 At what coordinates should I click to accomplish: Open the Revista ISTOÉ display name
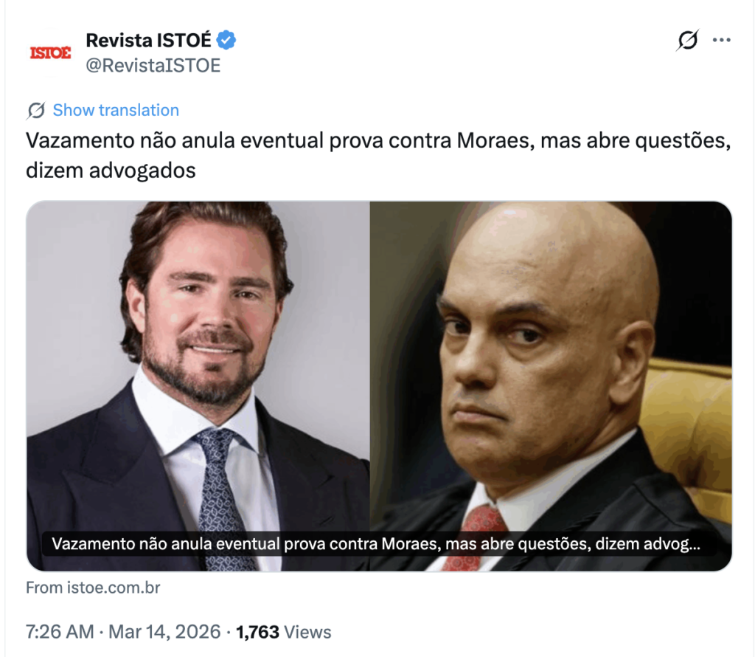(x=148, y=41)
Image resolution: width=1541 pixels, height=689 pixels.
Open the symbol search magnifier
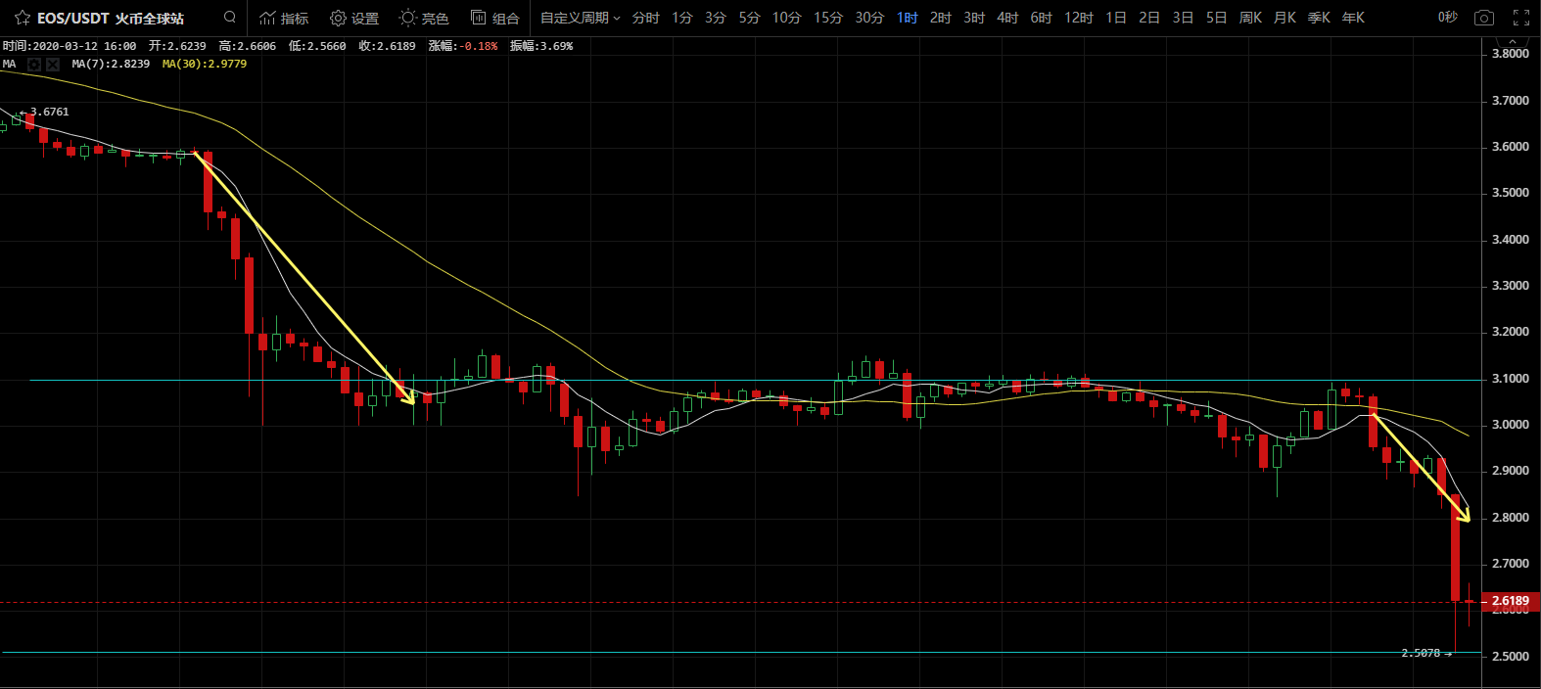pos(230,17)
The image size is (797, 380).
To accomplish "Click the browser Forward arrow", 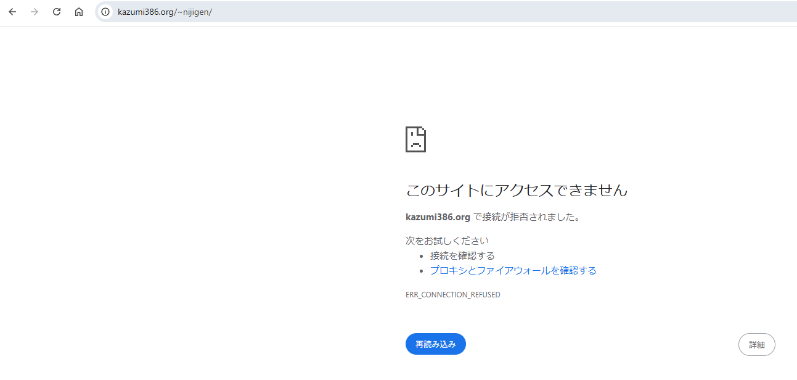I will 35,12.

-----

Exercise:
What you should repeat exactly is the run of lines from the top of the listing above through the line with "The image size is (797, 380).", without pictures.

Answer space:
 At what coordinates should I click to accomplish: Open the Revista ISTOÉ display name
(x=148, y=41)
Image resolution: width=1541 pixels, height=689 pixels.
Open the symbol search magnifier
pos(230,17)
The image size is (797, 380).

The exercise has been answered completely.